Lines from the line with "Task: Open the 其他窗口(E) submenu" to the line with "Select all rows" in the entries below, and only those, must be output exactly, with both ends included.
───── Stored data
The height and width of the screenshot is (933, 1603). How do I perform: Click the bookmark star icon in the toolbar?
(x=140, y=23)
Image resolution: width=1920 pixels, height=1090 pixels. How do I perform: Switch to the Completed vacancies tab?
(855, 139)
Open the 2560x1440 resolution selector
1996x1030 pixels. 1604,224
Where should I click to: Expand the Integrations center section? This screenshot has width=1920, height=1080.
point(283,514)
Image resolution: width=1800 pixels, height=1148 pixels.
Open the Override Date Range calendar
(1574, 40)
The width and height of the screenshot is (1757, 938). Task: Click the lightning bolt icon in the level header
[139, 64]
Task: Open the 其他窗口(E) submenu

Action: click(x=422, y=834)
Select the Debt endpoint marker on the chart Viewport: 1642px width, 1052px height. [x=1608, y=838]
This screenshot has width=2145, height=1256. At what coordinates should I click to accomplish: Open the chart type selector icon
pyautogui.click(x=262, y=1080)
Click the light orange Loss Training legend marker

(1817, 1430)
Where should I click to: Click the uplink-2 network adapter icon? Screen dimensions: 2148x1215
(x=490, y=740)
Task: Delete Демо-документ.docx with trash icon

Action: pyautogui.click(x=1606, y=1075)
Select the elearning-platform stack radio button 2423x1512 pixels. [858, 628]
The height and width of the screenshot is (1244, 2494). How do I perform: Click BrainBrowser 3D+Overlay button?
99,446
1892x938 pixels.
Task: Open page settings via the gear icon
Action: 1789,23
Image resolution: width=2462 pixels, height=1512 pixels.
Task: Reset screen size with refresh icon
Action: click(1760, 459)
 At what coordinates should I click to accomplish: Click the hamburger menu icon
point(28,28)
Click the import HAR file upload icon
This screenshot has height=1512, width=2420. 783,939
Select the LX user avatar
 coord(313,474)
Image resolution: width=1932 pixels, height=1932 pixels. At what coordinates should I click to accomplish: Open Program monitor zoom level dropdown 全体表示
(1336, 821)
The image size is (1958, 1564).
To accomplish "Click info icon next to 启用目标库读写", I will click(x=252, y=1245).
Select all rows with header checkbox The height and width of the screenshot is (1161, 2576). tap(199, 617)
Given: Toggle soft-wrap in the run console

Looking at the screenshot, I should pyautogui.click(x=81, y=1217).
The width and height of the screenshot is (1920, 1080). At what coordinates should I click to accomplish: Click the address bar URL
──────────
## Solution
Task: Open the 其他窗口(E) submenu

Action: click(x=422, y=834)
Select the Debt endpoint marker on the chart Viewport: 1642px width, 1052px height. [x=1608, y=838]
This screenshot has width=2145, height=1256. At what coordinates should I click to accomplish: Open the chart type selector icon
pyautogui.click(x=262, y=1080)
Click the light orange Loss Training legend marker

(1817, 1430)
Where should I click to: Click the uplink-2 network adapter icon? Screen dimensions: 2148x1215
(x=490, y=740)
Task: Delete Демо-документ.docx with trash icon

Action: pyautogui.click(x=1606, y=1075)
Select the elearning-platform stack radio button 2423x1512 pixels. [858, 628]
The height and width of the screenshot is (1244, 2494). How do I perform: Click BrainBrowser 3D+Overlay button?
99,446
1892x938 pixels.
Task: Open page settings via the gear icon
Action: 1789,23
Image resolution: width=2462 pixels, height=1512 pixels.
Task: Reset screen size with refresh icon
Action: click(1760, 459)
 At what coordinates should I click to accomplish: Click the hamburger menu icon
point(28,28)
Click the import HAR file upload icon
This screenshot has height=1512, width=2420. 783,939
Select the LX user avatar
 coord(313,474)
Image resolution: width=1932 pixels, height=1932 pixels. At what coordinates should I click to accomplish: Open Program monitor zoom level dropdown 全体表示
(1336, 821)
The image size is (1958, 1564).
To accomplish "Click info icon next to 启用目标库读写", I will click(x=252, y=1245).
Select all rows with header checkbox The height and width of the screenshot is (1161, 2576). tap(199, 617)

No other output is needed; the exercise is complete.